By incorporating a web-key server (275) and using securely self-authorizing URL's, the SCoopFS system provides transparent security for the file sharing process. In contrast to intrusive authentication security measures which challenge the users to identify themselves by supplying such things as user names and passwords, the authorization based security system can operate in the background. Further, the combination of securely self-authorizing URLs and HTTPS protocols allows messages and updates to pass transparently through firewalls and across a wide variety of networks.

FIG. 3 is a diagram of an illustrative method for initiating intuitive file sharing using the SCoopFS system. According to one embodiment, the user can initiate file sharing using a familiar method for opening and operating on files. For example, the user may select an icon (305) which represents the desired file and then depress the right mouse button to activate a pop-up menu (310). In this example, the name of the file, “keith'sKiller.xls” is listed below the icon (305). Included in the pop-up menu (310) is a menu option labeled “Share Scoop.” FIG. 3 shows the “Share Scoop” menu option (315) selected. By clicking on the “Share Scoop” menu option, the email-like interface to SCoopFS is opened.

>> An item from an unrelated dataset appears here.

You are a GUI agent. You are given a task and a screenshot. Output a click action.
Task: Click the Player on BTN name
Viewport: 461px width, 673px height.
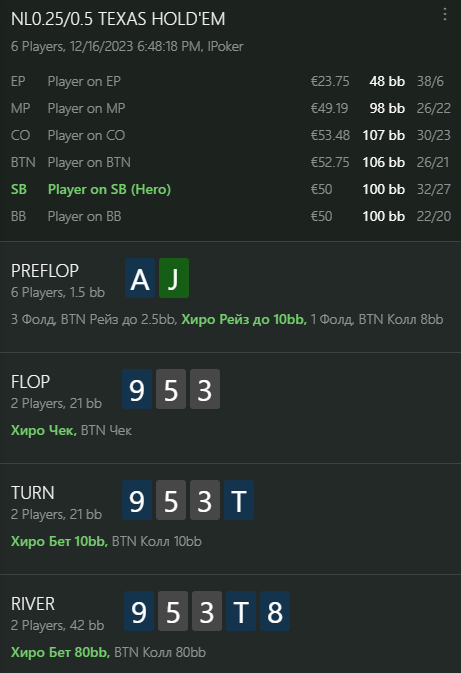pyautogui.click(x=89, y=162)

The pop-up menu illustrated in FIG. 3 is only one illustrative method for initiating the SCoopFS operation. A variety of other methods could be used, including clicking on an icon directly activates SCoopFS, clicking on a textual file name of the file to be shared, entering the SCoopFS executable on a command prompt, accessing SCoopFS through another program, or other suitable method that allows the user to select the option to share the file or activate the SCoopFS program.

FIG. 4 is an illustrative screen shot of an email-like interface (400) for SCoopFS. According to one illustrative embodiment, SCoopFS may be a browser application or operate within a web browser. In one embodiment, the SCoopFS program makes use of whatever browser is used by the recipient. A web browser is a program which interprets internet language, usually html, and displays it appropriately. Some examples of web browsers include Microsoft's Internet Explorer™ or Mozilla Firefox™. Additionally or alternatively, the SCoopFS program may be configured to operate independent from a third party web browser. For example, the SCoopFS program may interpret and display the html or other internet language in place of the third party web browser.

A typical browser contains menu bar (405) which allows access to relevant commands in a number of categories. Below the menu bar (405), a control menu (410) contains a number of operational and informational elements. For example the illustrative control menu (410) shown in FIG. 4 contains, from left to right: back and forward navigation buttons, a reload page button, a stop loading page button, a go to home page button, the name of the current browser application “Marc's Scoop,” and the securely self-authorizing URL of the page or location which is currently being displayed.

The SCoopFS interface (415) is currently displaying the “SCoopFS Mail” screen which comprises a menu bar (420) which includes buttons for performing a number of operations within the SCoopFS interface (415). According to one illustrative embodiment, the buttons include the “Mail a Pal” button, which is currently activated; a “View Inbox” button; a “View Pals” button, which may be analogous to a “manage contacts” interface in an email application; a “View Archive” button, and a “View Shares” button. Each of these buttons displays a different screen within the SCoopFS interface.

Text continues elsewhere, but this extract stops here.